Thursday, February 12, 2009

Beauty of the Sestina

I've been working on a sestina for about six days now, and I'm quickly remembering how forms help me to describe situations in ways I wouldn't have otherwise. I'm usually afraid of making metaphors and similes, because I'm just not confident that I can make effective, non-cliched ones. However, whenever I write sestinas, a metaphor always gets in there; even more significant is that I actually try to develop it and allow it to flourish.
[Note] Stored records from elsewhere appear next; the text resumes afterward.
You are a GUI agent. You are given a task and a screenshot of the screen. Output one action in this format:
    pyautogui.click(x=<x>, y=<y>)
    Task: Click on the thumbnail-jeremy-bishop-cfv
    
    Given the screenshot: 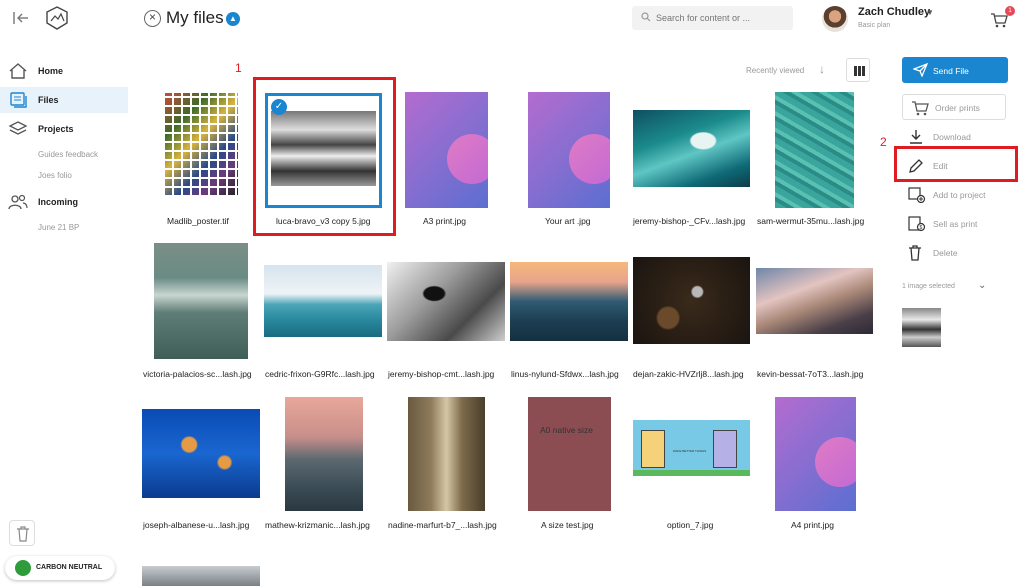 What is the action you would take?
    pyautogui.click(x=692, y=148)
    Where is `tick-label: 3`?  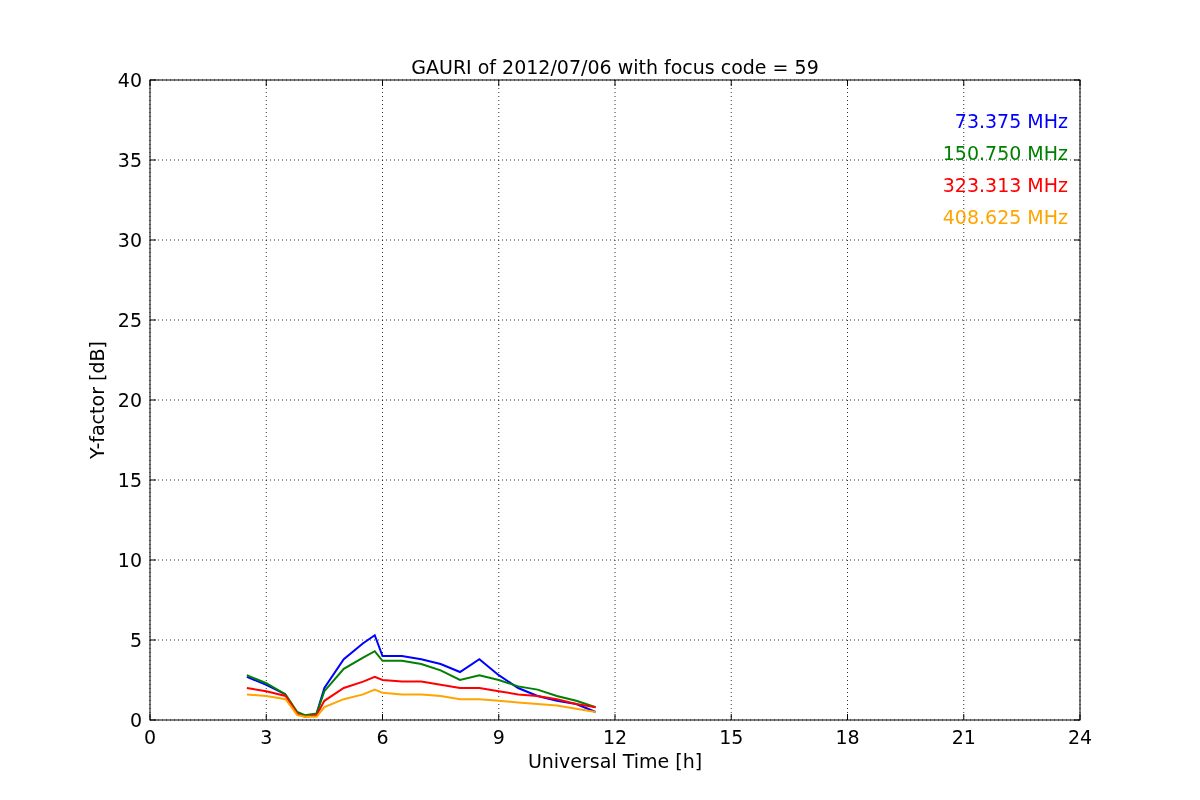
tick-label: 3 is located at coordinates (266, 737). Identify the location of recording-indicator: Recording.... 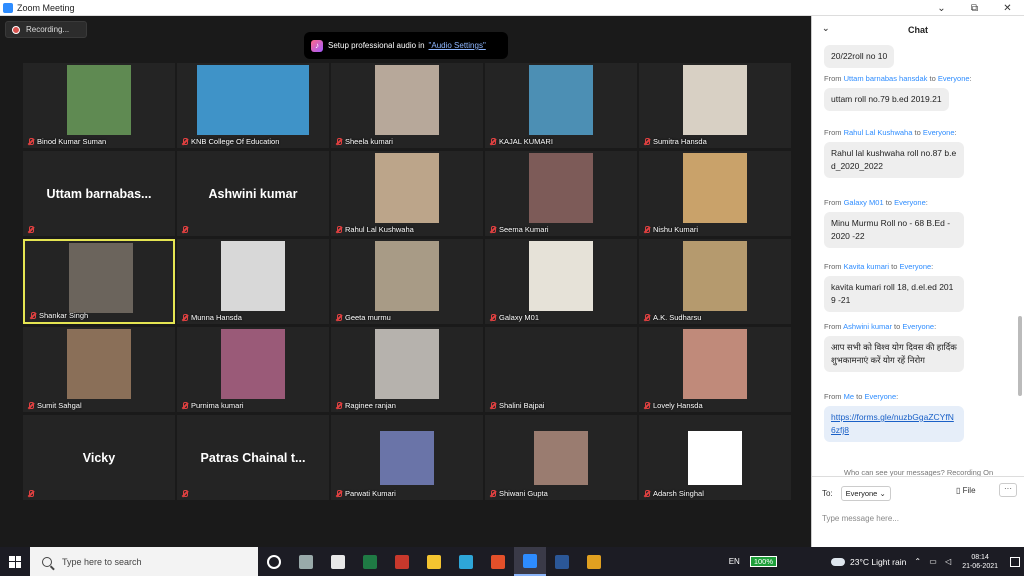
(46, 30).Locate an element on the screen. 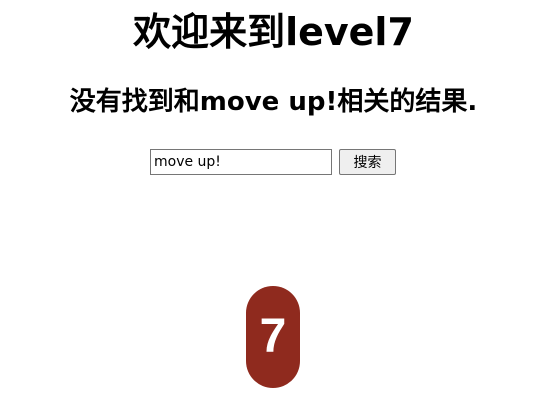 The width and height of the screenshot is (547, 403). search-form: 搜索 is located at coordinates (273, 162).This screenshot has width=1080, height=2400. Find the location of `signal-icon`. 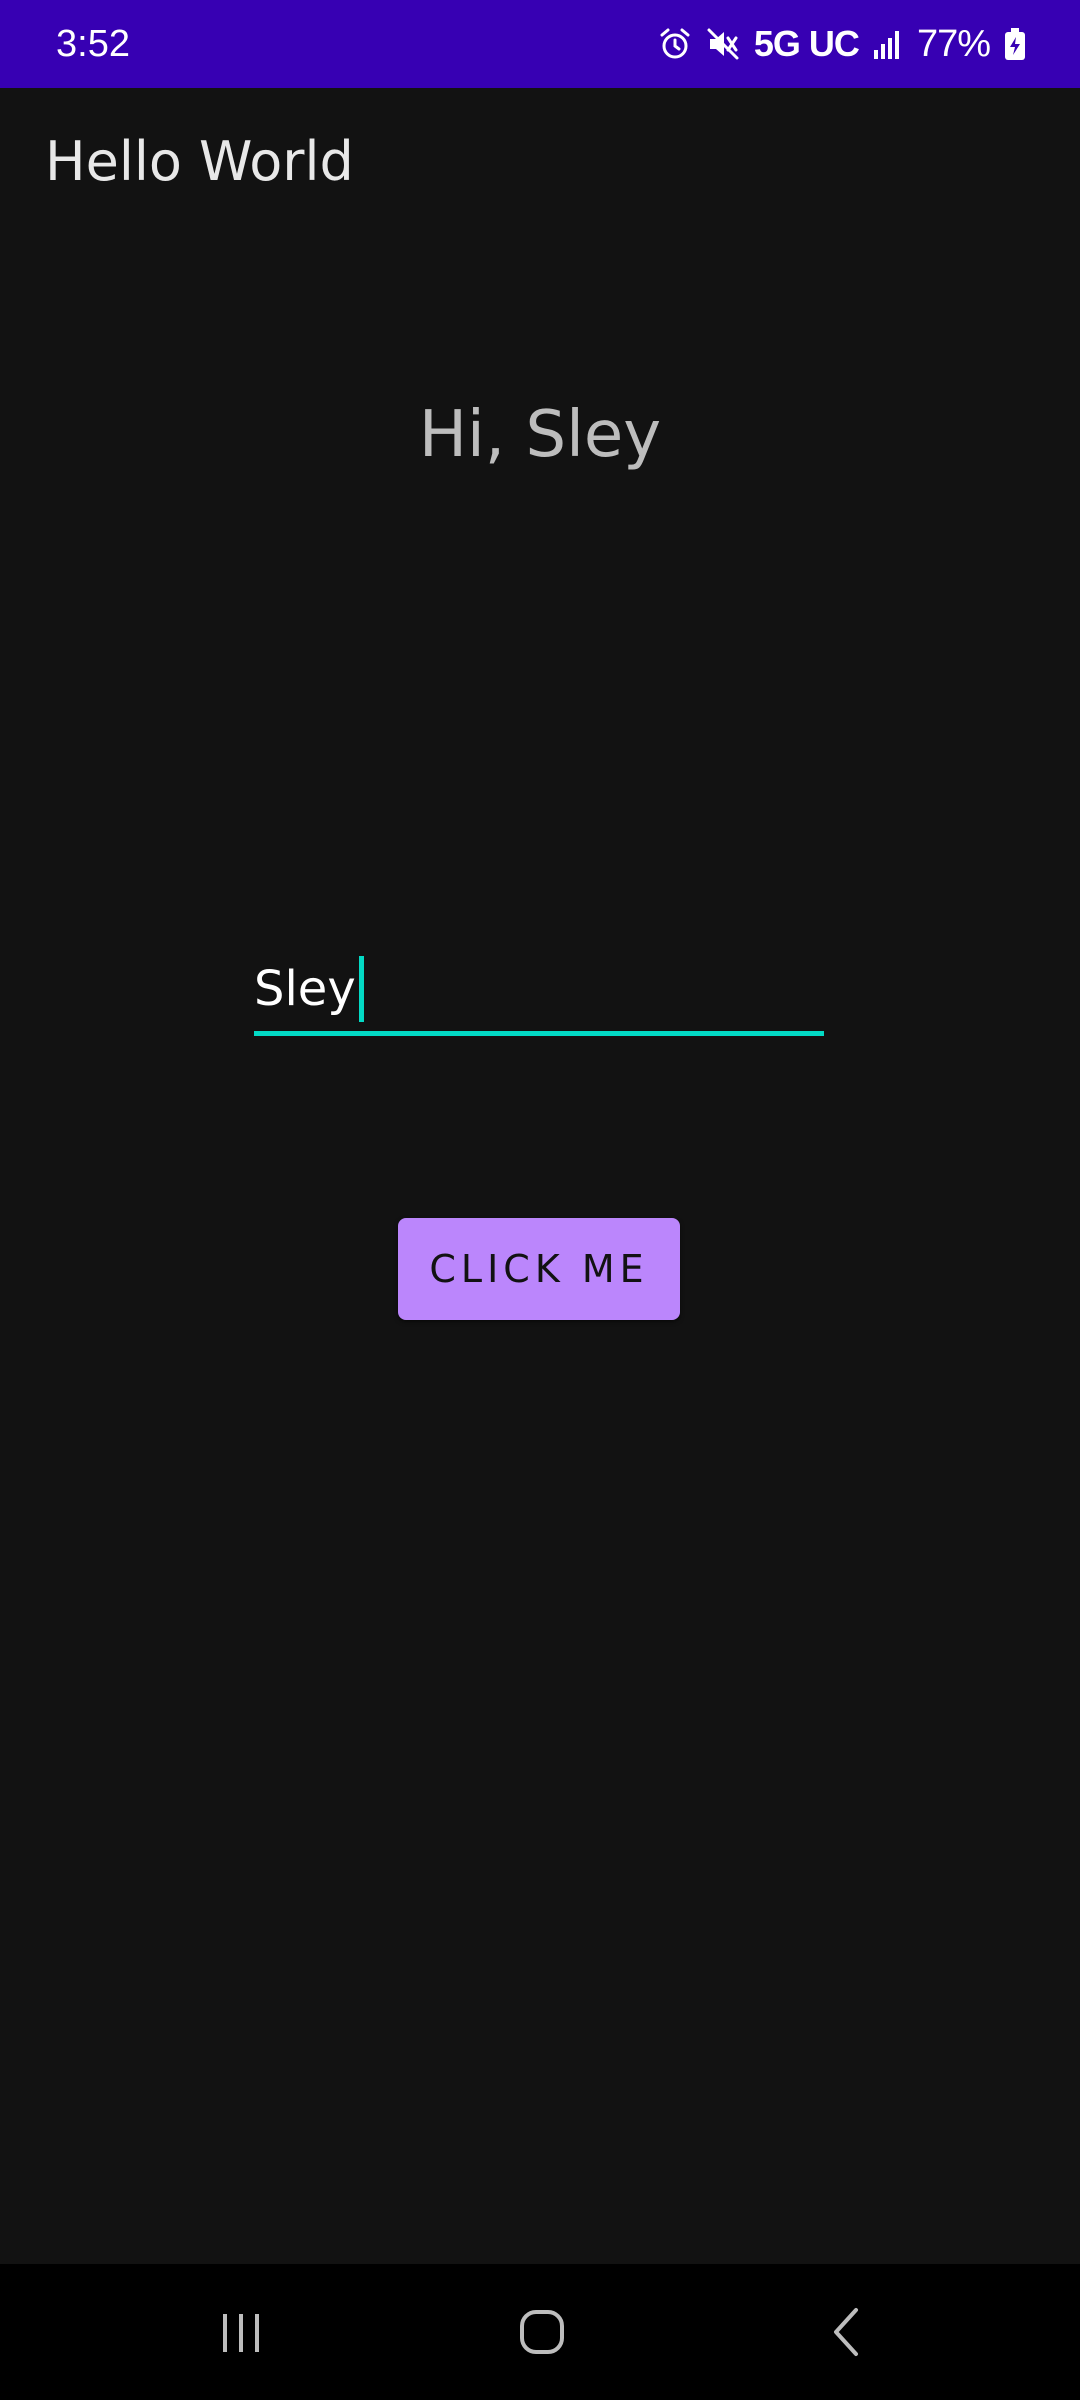

signal-icon is located at coordinates (888, 44).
I guess the ironic thing is that I'm so paranoid about writing down some overused simile or metaphor... or idiom (which, actually, are often similes)... and even saying them that when I'm asked to say them, I can't always get them right. Sharon, Amber, and I were doing a writing exercise that had to begin with a cliche. I think I said, "Oh, apples and oranges" and "When cows fly," both of which I think allude to cliches but aren't quite. I heard someone make a mistake on an NPR interview. She said that "everyone has a shadow in their closet." I started cracking up, though I thought the idea was interesting, since you generally can only have a shadow in your closet if the door is open, which would defeat the meaning of the "skeleton in the closet" since it's not hidden, but which also evokes the idea of some kind of other self.

Back to the original reason for this post. I've been trying to find my way back to writing poetry at the level that I think I used to write. I've been having trouble. I think the sestina is helping, though. This predetermined structure seems to be helping me break out of this older mold I've been stuck in.